**Extract:**
# FATTIE CONTEST 2018



## hillbillyrkstr (Sep 3, 2018)

@handymanstan @chocdog 

 anglerman
@humdinger 

 jokensmoken


Well it’s that time of year again! The 6th annual Fowlerville Fattie Championship is next weekend! 

We are trying to tone it down a bit this year as last year it was a bit bigger than we realized it was going to be. Costs are really flying up. 

If you’ve been to it before your welcome to come by. Let me know through pm if you plan on attending, entering or if you need directions. 

If you’ve never been before and would like to enter pm me. We have limited space on the smoker and once it’s full it’s full. 

This contest was started years ago by people who met on this page. It’s grown from 4 fatties the first year to 32 last year. It’s family friendly (at least until dark) and a good time to meet fellow Michigan bbq enthusiasts. 

I’m behind on some of the planning this year but as of now I have two prime full packer briskets to smoke and I’m planning on doing 4 butts. 

If your coming and would like to cook something we have plenty of grill space. Or if you’d like to bring a side dish it’d be appreciated. Like I said this event is growing and there’s a lot of hungry people to feed. 

Hope to see y’all in a few days!

Smoker


----------



## hillbillyrkstr (Sep 3, 2018)

@robbq


----------



## oddegan (Sep 3, 2018)

I only I lived closer!


----------



## TomKnollRFV (Sep 3, 2018)

Sounds like this Wisconsinite is coming with his dad. No Fattie entry but unless plans change, I'll be there!


----------



## hillbillyrkstr (Sep 3, 2018)

Oddegan this event is worth the trip.


----------



## jokensmoken (Sep 4, 2018)

Last year was a great time,
Hope to see everybody again this Saturday.

Walt.


----------



## Jeff Wright (Sep 4, 2018)

Hmmm, wonder if I can make it day trip!!!!


----------



## jokensmoken (Sep 4, 2018)

Jeff Wright said:


> Hmmm, wonder if I can make it day trip!!!!


The contest was amazing...im.guessing there were around 100 fattys total with about 40 entries...alot of us brought two or more...
The food was amazing...salads galore, burnt ends, loads of ABTs, pulled pork, and ribs. We even had venison and elk burgers and Scott aka hillbillyrkstr (our gracious host and one of the founders of the contest) had a home brewer brew up some amaving beer using smoked hops...He also served one of the best briskets I've ever had...

**Provided data:**
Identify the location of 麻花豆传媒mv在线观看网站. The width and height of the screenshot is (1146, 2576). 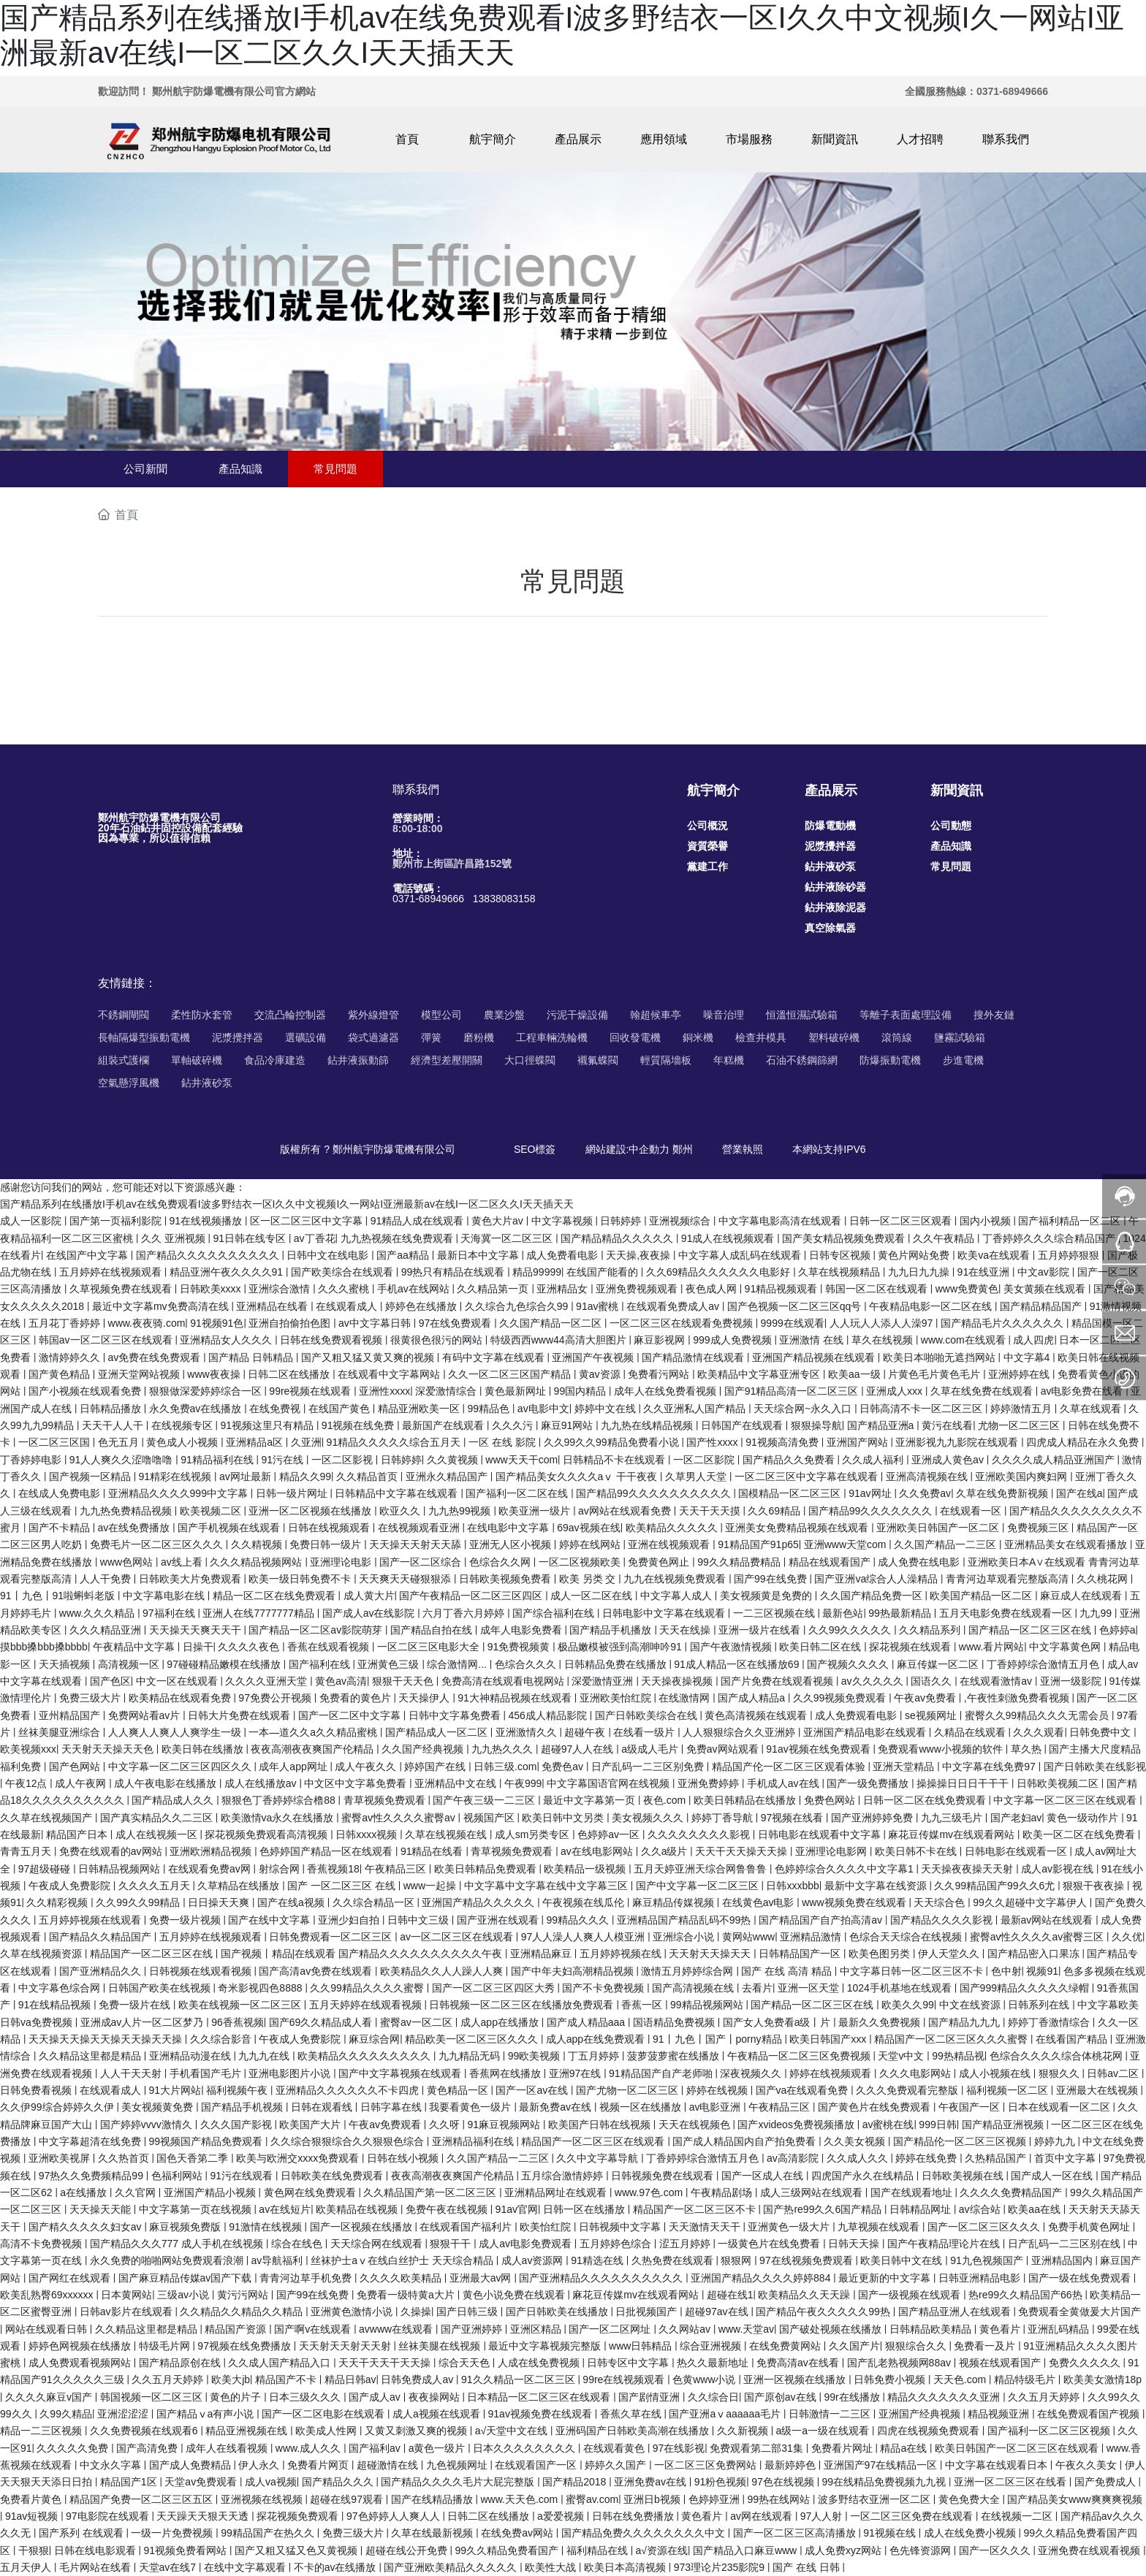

**Exercise details:**
Name every distinct user who authored a post in the Fattie Contest thread, each listed once. The data are separate material and have no connection to the Fattie Contest thread.

**Expected output:**
hillbillyrkstr, oddegan, TomKnollRFV, jokensmoken, Jeff Wright